My eyes gazed out to sea, as they gazed from near to far, and back to near. The gentle lapping waves thump against the rocks. I could barely hear them over the music, but I heard them nevertheless. The rushing of the incoming tide, with the marching beat of the song quickly pushes my mind to the recesses of understanding. I feel hopeless, minute, and insignificant. I feel broken, unable to do the things my heart yearns for. For a fleeting moment, I believed these things to be true for me. But something happened. What that "something" is, I don't know. Believe me if I knew, I'd replicate the process. I'd patent it and sell it to everyone for peace of mind. But I don't, and while all I have is the results, I'll work with that. There was a moment that the pieces snapped together and worked. Almost like a chaotic M.C. Escher tessellation, things just finally fell into place, regardless of how cliche that sounds. There was reasoning and  understanding.

I cried again.


I think I let things, or fears go. I think because I know I still hold fears, but there's something now missing from those few things that drive fear deep down into my heart. Maybe it's survivor's guilt in regards to the pandemic, maybe its some higher level of oscillation, who knows. I think in that moment, that was one the closest moments I've gotten to a religious 'come to Jesus' like event. Albeit a god moment, or a spiritual moment, I was moved. I know this sounds weird, but I immediately thought of the movie Stigmata. (Disclaimer: this oddball spiritualist/questioning chick loves religious movies. Even better if they have some creepy aspects. They scare the hell out of me. Pun intended)

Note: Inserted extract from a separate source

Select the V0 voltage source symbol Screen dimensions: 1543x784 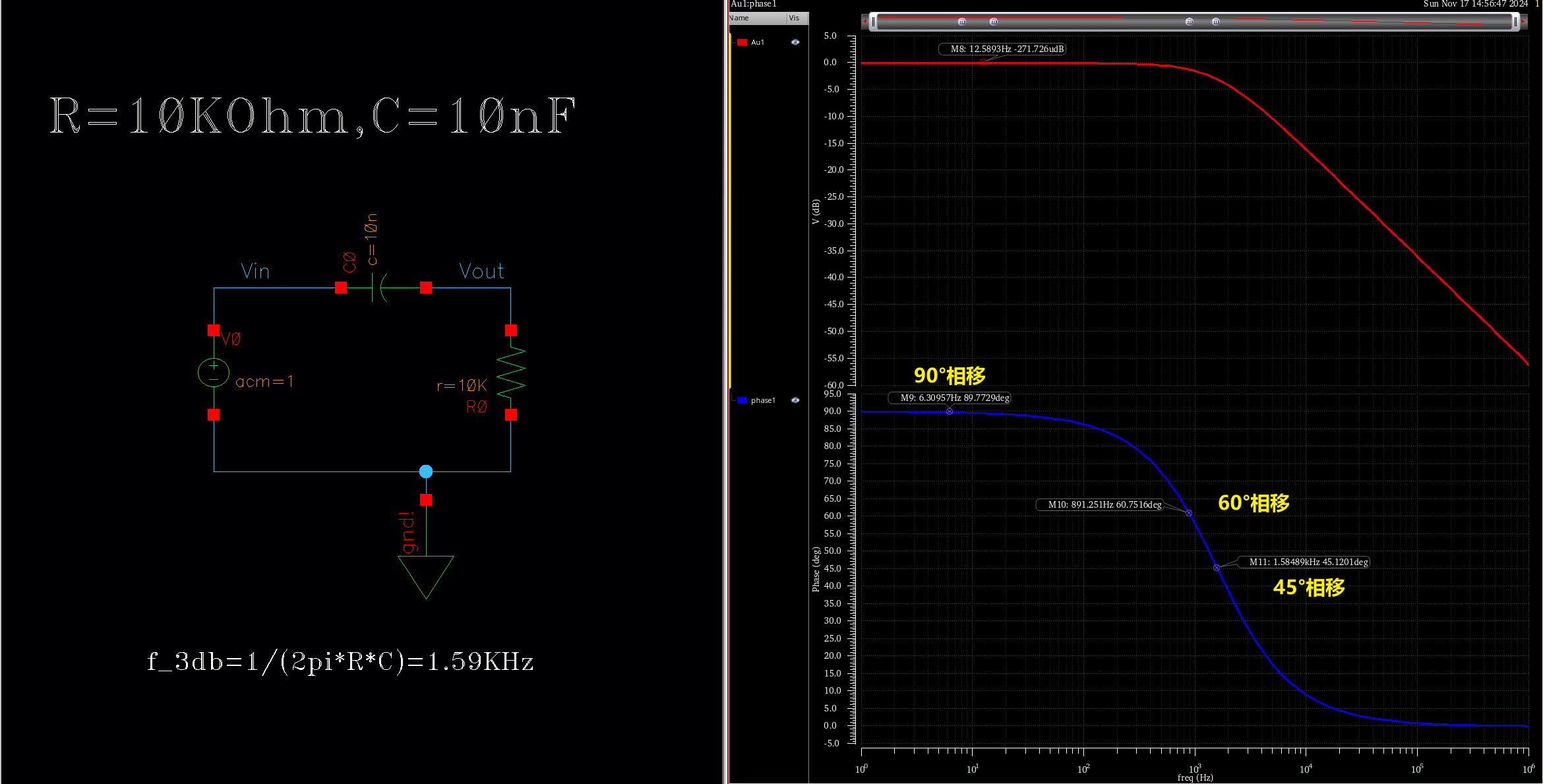214,373
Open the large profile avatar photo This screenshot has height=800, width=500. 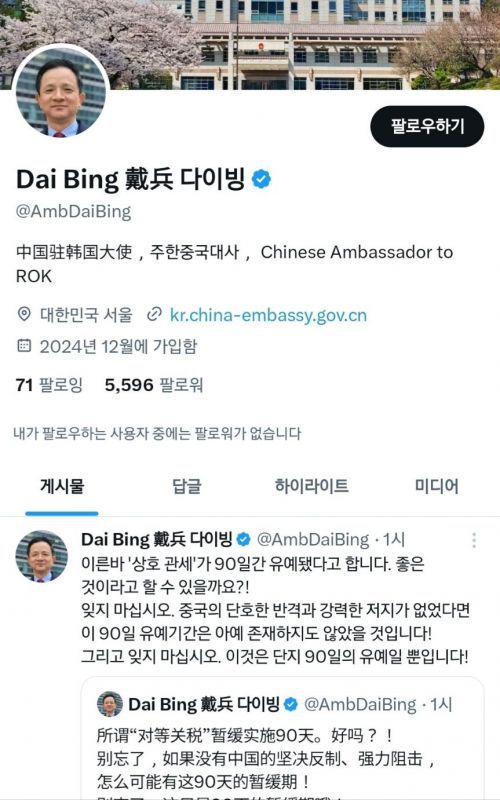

I went from being in the dark; the low light hanging, threatening to be extinguished, to full illumination and understanding of that I needed to let go of. And I did. I just let go. No caution to the wind, no reluctance, just a sweet release. I held on to it as long as I could, but before I knew it, it was gone. And I was okay with it.

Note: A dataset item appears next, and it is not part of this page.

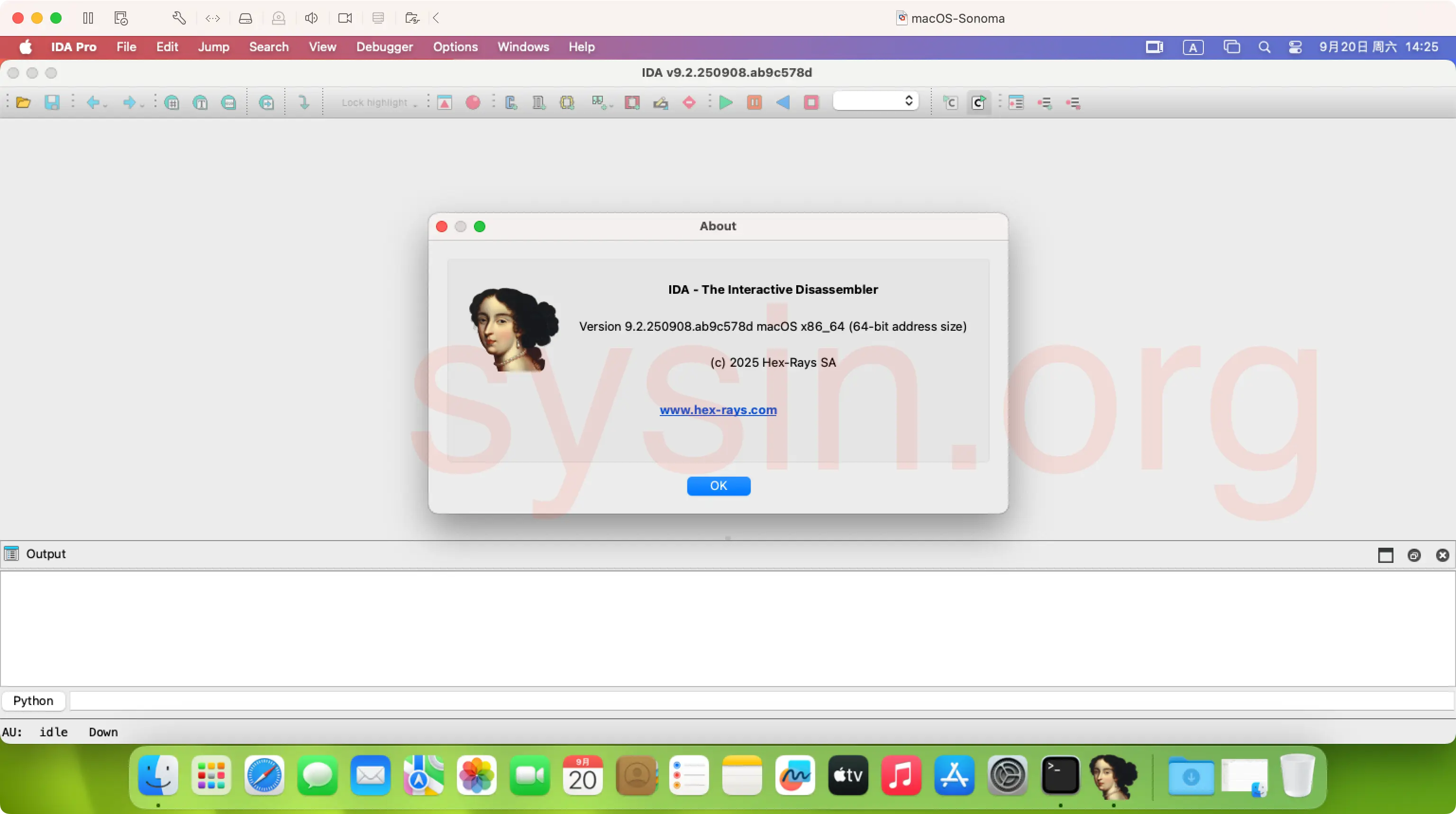Click the Python interpreter selector button
The height and width of the screenshot is (814, 1456).
33,700
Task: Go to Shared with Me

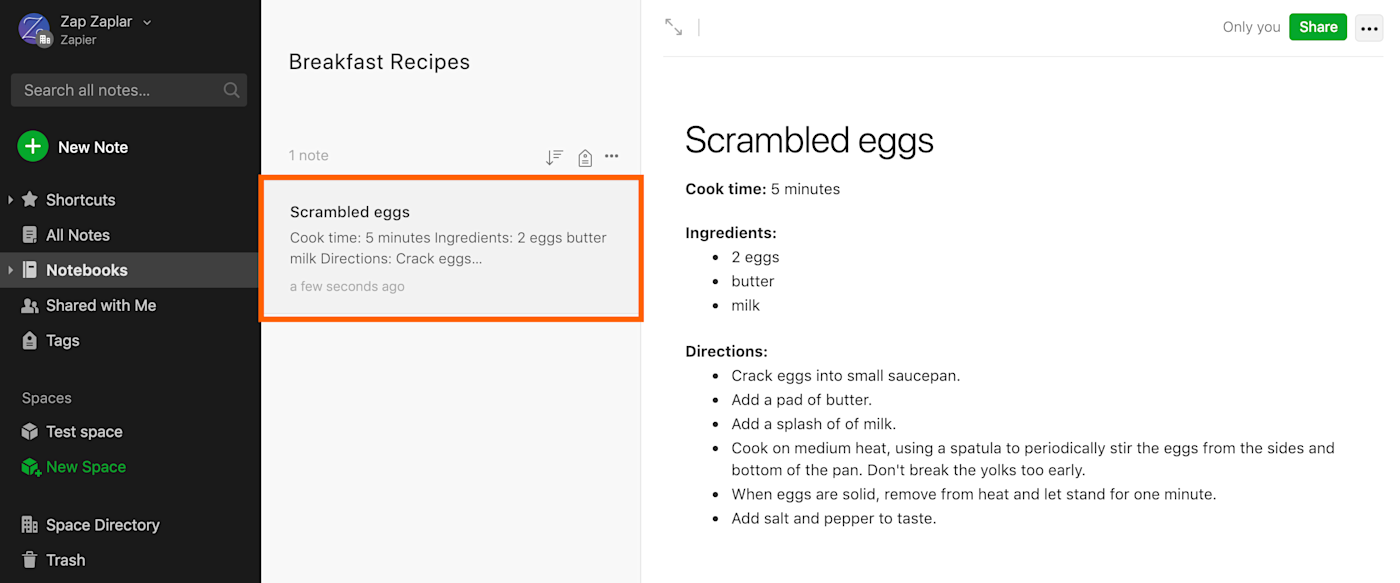Action: click(100, 305)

A few days later, I talked a dear friend into some lunar tanning with me. You know, sitting at the beach at night watching the ocean and the stars. If you've never done this, you are not living. You need to. Bonus points if you can catch the bioluminescence.

With towels in hand, we sat on the rocks. The beach was empty, or nearly empty, as we settled in. He knows I go to this beach often, and I always call it "my beach" although that's far from the truth. Shocked that he's never been there before, I hoped for a beautiful evening.

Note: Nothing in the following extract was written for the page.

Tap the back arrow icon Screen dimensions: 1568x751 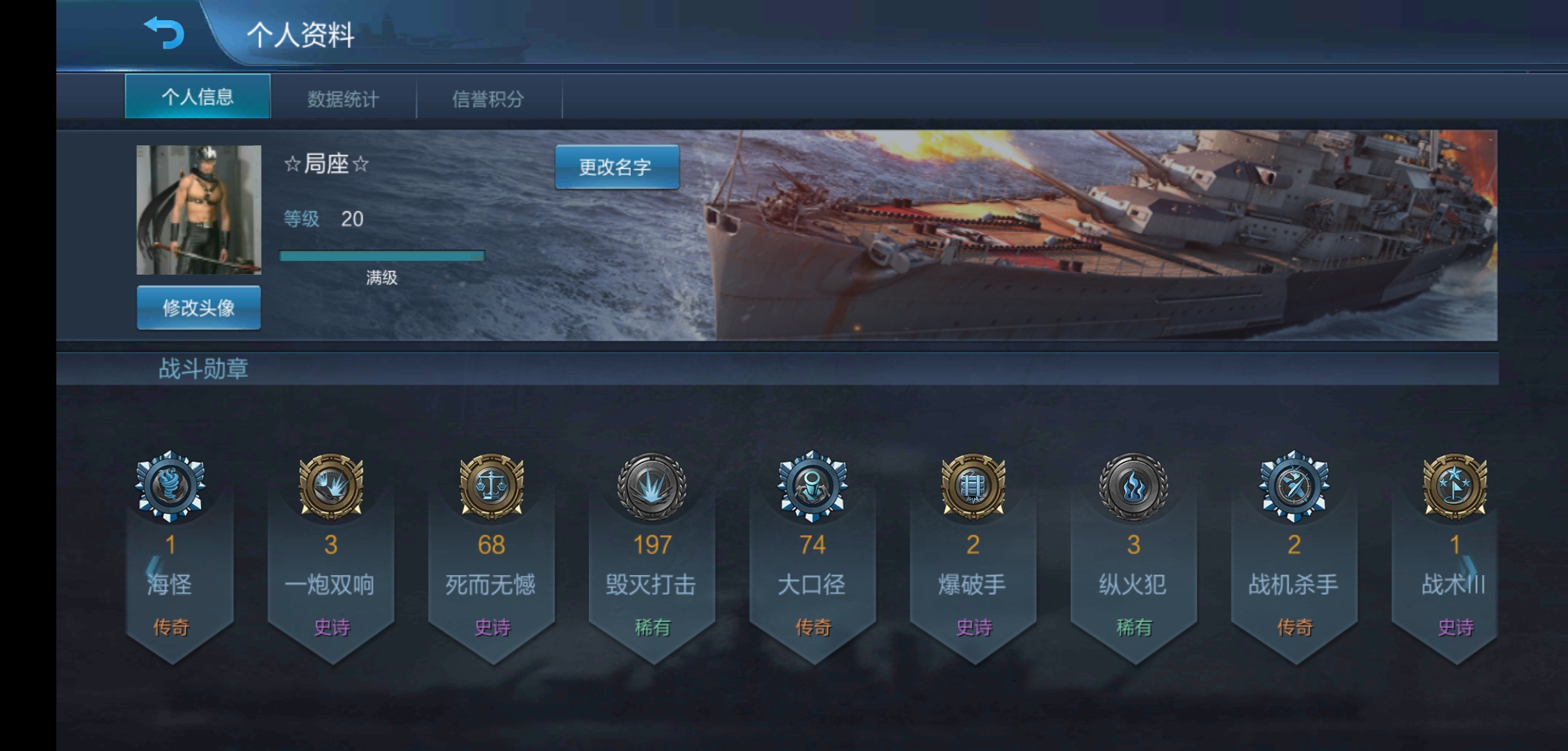(164, 33)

We got lost in conversation, as dusk moved to dark, the stars became visible. Shooting stars started with a green tail fanfare, which set the scene for the rest of the evening. We sat there for hours talking about random things, important things, heavy things, dorky things, and anything in between. It was exactly what I needed. I think it was what he needed too. Whatever level of need was there, it was molded by company and the sea.

I don't know if the sea holds this type of magic for you, but I pray that it does.


"You were reeling from reemergence, a rebirth by force. You rose from the fire then loved by the sea.You were forged of fire and flames. Like a phoenix, you are intense by nature; too much for some. Only those who play with heat and fire know how to tame your heart, but the ocean will always be your home." ~kd


'The Silence' by Manchester Orchestra. This has been in repeat for nearly two weeks now. You should do the same. And yes, I shall consider this normal.